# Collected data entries
□ □ □ □ □ □ □
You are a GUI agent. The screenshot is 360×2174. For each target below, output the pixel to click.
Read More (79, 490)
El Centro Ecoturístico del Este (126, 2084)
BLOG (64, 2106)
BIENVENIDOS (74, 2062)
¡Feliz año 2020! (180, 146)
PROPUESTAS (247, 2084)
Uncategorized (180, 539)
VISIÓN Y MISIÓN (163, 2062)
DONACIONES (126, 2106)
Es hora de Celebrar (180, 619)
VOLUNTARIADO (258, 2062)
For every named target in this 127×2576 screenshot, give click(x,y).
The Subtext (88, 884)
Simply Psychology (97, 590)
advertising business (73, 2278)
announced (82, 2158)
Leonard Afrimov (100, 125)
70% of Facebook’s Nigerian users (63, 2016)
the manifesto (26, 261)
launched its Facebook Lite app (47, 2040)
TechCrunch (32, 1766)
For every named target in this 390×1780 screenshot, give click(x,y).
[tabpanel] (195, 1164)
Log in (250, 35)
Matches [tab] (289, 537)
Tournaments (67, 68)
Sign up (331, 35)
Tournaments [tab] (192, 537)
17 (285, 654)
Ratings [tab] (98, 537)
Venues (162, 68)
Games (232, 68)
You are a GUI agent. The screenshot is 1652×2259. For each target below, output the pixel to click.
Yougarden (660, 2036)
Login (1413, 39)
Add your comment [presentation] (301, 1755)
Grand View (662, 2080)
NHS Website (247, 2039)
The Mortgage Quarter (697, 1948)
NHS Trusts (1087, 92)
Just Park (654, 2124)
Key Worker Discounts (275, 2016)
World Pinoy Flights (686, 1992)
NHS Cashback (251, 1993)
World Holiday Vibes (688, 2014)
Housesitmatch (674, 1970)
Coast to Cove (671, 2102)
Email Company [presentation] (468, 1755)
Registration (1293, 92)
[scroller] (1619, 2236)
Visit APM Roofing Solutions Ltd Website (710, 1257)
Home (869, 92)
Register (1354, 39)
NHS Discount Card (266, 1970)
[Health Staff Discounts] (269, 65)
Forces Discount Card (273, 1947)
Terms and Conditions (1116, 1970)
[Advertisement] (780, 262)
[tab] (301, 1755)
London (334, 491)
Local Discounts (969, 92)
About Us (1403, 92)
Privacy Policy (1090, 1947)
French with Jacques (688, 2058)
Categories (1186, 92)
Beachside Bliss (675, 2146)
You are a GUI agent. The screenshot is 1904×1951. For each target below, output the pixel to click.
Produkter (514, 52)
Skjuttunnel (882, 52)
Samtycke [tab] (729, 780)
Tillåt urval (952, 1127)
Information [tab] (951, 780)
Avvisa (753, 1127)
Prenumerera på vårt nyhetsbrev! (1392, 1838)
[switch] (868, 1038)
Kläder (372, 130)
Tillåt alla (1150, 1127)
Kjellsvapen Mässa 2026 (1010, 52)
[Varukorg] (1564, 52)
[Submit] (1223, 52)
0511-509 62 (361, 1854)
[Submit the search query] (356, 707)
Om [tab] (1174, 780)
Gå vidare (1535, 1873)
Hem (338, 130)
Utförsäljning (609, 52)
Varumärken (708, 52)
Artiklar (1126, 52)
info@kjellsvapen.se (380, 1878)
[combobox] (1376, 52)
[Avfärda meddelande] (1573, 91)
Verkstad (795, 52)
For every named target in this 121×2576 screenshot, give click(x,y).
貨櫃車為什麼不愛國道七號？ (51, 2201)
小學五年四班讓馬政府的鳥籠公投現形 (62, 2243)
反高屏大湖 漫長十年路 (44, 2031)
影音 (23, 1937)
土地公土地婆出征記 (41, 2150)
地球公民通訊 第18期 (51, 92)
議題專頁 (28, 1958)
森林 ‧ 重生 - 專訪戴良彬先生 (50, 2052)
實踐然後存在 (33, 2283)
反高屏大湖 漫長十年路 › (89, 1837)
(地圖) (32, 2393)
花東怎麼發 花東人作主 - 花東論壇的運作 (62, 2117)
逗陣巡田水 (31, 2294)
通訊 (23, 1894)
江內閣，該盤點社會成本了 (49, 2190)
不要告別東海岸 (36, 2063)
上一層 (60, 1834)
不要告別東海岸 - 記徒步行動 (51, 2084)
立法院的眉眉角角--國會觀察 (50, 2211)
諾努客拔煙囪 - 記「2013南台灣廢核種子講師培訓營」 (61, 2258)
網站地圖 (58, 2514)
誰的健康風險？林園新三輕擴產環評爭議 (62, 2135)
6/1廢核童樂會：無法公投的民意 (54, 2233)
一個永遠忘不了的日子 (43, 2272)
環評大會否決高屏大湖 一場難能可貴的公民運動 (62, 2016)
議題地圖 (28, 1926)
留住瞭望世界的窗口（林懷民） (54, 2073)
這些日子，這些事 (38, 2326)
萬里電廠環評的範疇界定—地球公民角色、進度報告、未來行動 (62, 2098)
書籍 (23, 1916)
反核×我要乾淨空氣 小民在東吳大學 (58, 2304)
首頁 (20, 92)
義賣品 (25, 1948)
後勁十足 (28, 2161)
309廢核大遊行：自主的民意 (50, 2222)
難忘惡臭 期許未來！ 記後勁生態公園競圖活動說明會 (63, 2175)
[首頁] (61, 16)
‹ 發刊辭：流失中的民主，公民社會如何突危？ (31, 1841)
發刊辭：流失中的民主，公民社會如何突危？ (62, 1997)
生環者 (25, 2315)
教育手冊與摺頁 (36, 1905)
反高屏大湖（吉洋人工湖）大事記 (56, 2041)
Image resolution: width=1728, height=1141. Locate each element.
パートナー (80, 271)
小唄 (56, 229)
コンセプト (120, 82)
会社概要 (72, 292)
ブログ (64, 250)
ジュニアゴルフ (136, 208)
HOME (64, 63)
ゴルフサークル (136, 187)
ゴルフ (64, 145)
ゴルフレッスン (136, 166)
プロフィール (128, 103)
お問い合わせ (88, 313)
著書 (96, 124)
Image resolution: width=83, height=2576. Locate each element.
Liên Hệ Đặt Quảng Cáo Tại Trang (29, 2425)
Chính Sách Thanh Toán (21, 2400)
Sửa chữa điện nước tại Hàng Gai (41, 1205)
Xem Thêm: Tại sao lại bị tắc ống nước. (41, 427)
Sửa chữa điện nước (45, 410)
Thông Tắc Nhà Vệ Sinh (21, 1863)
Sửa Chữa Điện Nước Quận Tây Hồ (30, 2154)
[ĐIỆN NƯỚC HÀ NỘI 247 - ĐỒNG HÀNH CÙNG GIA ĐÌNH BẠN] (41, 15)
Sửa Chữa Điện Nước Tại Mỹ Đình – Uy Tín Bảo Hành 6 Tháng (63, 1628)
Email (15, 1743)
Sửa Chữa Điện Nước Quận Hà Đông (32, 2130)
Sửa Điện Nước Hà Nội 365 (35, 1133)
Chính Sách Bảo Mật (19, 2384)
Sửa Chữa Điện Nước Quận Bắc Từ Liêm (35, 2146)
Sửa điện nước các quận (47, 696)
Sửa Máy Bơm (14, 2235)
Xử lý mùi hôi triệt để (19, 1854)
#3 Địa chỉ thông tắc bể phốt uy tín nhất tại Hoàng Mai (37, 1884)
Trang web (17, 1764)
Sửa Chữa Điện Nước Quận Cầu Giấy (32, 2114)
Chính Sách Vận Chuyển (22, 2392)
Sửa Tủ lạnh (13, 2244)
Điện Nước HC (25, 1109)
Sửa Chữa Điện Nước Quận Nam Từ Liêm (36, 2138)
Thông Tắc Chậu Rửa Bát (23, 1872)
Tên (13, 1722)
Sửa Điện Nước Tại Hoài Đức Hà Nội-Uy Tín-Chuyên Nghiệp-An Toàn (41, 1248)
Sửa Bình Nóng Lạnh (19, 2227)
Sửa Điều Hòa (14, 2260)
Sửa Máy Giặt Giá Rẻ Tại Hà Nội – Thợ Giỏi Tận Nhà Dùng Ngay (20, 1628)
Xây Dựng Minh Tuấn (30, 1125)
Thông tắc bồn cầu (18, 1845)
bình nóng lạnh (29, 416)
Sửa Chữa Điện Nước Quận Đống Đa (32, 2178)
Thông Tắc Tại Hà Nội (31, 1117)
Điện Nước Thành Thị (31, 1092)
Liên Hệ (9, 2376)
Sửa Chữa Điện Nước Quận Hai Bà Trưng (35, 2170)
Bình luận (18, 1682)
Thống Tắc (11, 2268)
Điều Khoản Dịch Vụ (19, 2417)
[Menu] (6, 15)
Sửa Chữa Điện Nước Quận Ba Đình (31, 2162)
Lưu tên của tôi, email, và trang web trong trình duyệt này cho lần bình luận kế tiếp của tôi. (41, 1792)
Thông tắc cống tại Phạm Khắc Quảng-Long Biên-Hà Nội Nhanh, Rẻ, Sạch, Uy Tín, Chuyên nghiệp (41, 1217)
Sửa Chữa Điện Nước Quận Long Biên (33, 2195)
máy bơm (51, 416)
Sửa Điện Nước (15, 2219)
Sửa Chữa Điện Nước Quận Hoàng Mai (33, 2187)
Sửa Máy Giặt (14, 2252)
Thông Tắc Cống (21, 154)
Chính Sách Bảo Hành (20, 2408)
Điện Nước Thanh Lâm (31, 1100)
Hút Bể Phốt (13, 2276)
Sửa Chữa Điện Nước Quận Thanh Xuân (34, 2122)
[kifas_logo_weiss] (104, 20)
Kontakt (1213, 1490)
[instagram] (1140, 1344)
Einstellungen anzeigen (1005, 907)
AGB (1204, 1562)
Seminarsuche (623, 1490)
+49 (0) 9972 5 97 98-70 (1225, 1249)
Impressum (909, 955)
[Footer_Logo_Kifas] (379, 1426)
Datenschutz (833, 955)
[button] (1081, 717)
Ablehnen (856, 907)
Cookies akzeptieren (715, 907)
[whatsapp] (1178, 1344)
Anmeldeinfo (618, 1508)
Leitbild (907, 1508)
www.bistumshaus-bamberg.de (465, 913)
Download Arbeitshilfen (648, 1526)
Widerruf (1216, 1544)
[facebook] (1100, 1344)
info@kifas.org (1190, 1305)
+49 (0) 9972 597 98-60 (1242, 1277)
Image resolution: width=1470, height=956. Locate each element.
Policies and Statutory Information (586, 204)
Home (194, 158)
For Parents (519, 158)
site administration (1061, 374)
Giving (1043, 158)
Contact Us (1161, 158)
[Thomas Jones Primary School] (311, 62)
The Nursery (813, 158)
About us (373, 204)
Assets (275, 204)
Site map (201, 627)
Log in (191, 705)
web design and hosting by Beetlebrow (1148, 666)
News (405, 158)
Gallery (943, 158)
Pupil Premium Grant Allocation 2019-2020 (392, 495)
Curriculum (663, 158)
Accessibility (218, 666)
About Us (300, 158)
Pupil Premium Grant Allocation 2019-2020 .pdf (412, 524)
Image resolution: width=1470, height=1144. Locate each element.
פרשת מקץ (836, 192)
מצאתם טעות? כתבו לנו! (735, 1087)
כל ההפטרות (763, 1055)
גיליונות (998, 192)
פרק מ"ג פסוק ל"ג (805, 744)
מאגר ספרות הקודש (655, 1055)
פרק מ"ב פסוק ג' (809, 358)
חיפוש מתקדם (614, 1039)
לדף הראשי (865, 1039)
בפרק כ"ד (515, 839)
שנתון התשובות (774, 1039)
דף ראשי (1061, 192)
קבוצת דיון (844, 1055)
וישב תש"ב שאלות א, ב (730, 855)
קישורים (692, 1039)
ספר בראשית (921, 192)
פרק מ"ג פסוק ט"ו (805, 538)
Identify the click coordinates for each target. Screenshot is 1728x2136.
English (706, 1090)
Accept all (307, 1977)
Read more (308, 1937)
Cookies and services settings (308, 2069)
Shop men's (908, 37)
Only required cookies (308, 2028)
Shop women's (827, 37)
□ □ □ □ □ □ □
What lines above hold the word "Premium"? Pull each one out.

# EXERCISE RESPONSE
Pupil Premium Grant Allocation 2019-2020 (392, 495)
Pupil Premium Grant Allocation 2019-2020 .pdf (412, 524)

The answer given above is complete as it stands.